The first order states that, as the Officer-in-Charge (OIC) of the Terrorist Investigation Division (TID) is conducting an investigation into the terrorist activities of the LTTE and that if the information gathered during this investigation is given to local or international persons there will be great damage to this investigation, and by so providing this information there is a possibility that acts of terrorism or conflicts among races or religions can take place.
Therefore the OIC of the TID has requested me to make such order for the persons named not to make any such statements. And the Magistrate has made the order accordingly.
In the second order, also made at the request of the OIC of the TID an order has been made to the effect to arrest and produce before court the above named persons if they come for the purpose of travel abroad without the permission of the court.
Copies of this order has been sent to the directors of Immigration and Emigration at international airports at Katunayake and Mattala, the director of the State Intelligence Service, and the director of the Criminal Investigation Department.
The Asian Human Rights Commission states that there was no reason in any way to connect these two human rights activists, who have merely done their duty to extend support to any victims or perceived victims of human rights abuses. In fact, the very mandate of a human rights defender is to provide assistance to anyone who is going through such circumstances. The United Nations Human Rights Council Resolution entitled, Protecting Human Rights Defenders, (April 12, 2013) among other things: /”Urges the States to acknowledge publically the important and legitimate role of human rights defenders in the promotion of human rights, democracy and rule of law as an essential component of ensuring their protection, including by respecting the independence of their organisations and by stigmatisation of their work”./ It was after the TID found them to be innocent of any unlawful activity that both of them were released. The international interventions and those by local agencies were made on the basis of the justification of their interventions as human rights activists.
The government responded positively to the massive protest and created the impression of having resolved the problem.
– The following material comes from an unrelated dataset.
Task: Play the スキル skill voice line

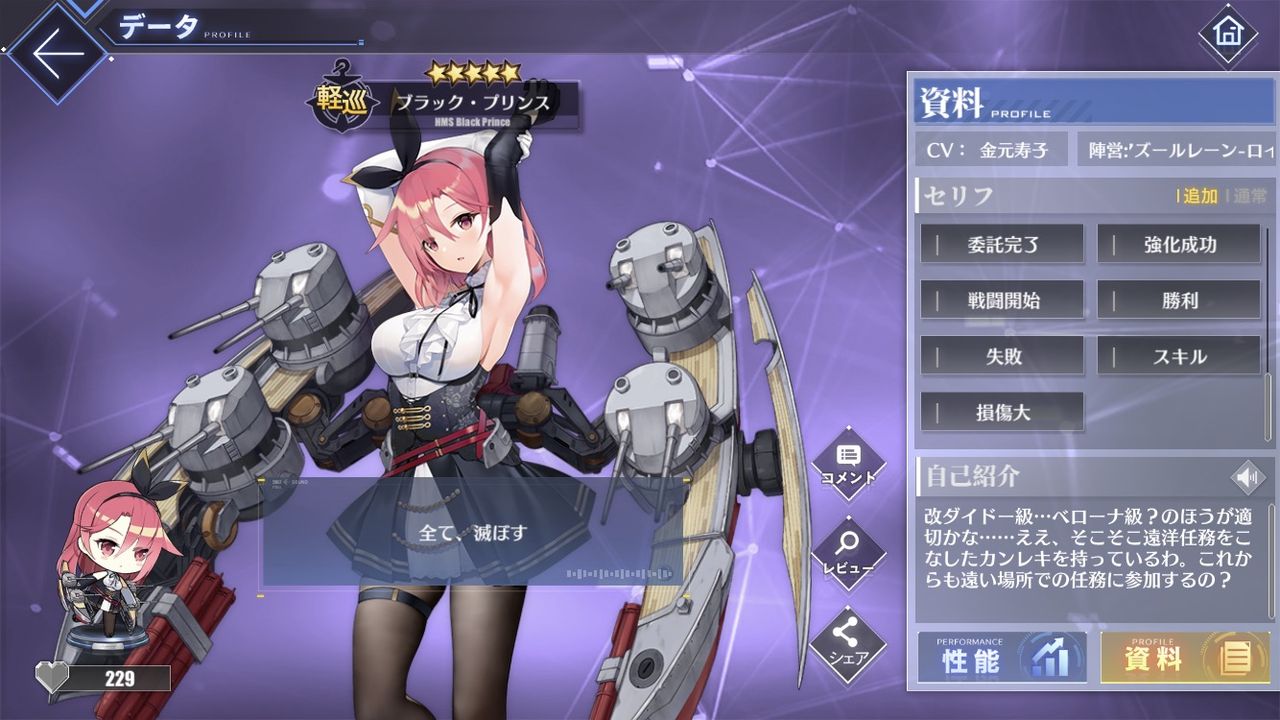Action: pos(1178,356)
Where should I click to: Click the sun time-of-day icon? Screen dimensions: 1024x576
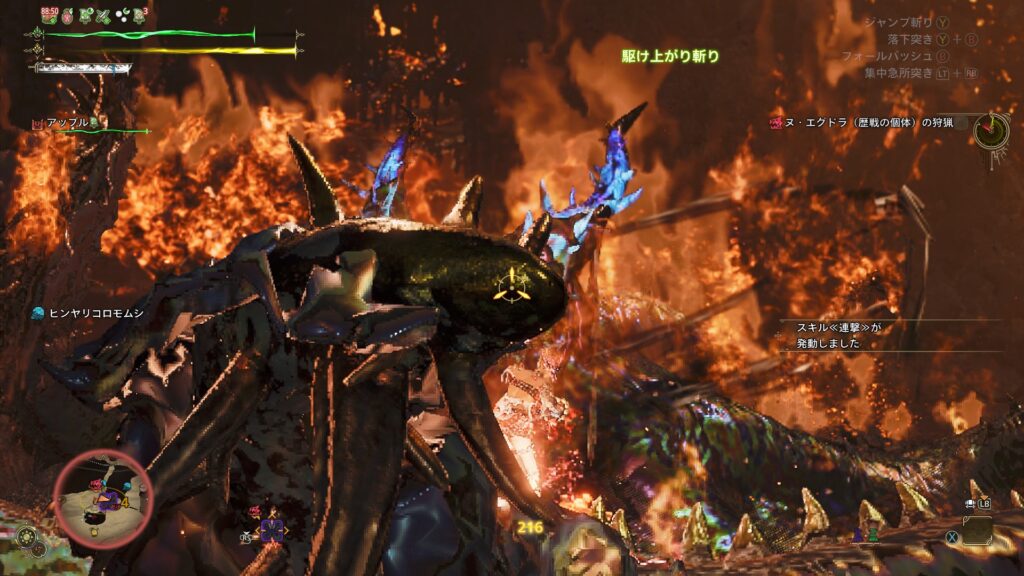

The actions which are now being taken to restrict their freedom of speech and to travel have therefore no legitimate basis.
Sri Lankan law protects the freedom of speech as well as the freedom for travel. Both of these rights are considered fundamental rights.
Merely tagging on an accusation of some connection to the LTTE without sufficient evidence in order to create the impression of some illegal activity is not becoming of a legitimate government. Unfortunately the long period of violence that prevailed in the country for several decades left room for such arrests without the strict criterion relating to the law. A situation arose when, by the mere signature of an official, the most terrible accusations can be made and these led to the issuing of orders which have enormous consequences.
The resort to such orders now endangers everyone. An officer without providing any reliable evidence to the court may make such requests by which the freedom of any person can be jeopardised.
This action on the part of the TID itself is one more justification for the resolution which is now before the Human Rights Council. When the domestic legal system is blatantly abused the only recourse that a citizen will have is to turn to the United Nations human rights agencies. So far, the belief that the domestic system may still be utilised creates the illusion that justice is still possible in Sri Lanka. However, when the powers of arrest, detention are abused and other severe restrictions of the freedom of speech and movement are being made in this manner it is glaring proof of the justification for the resolution which is to be debated this week in Geneva.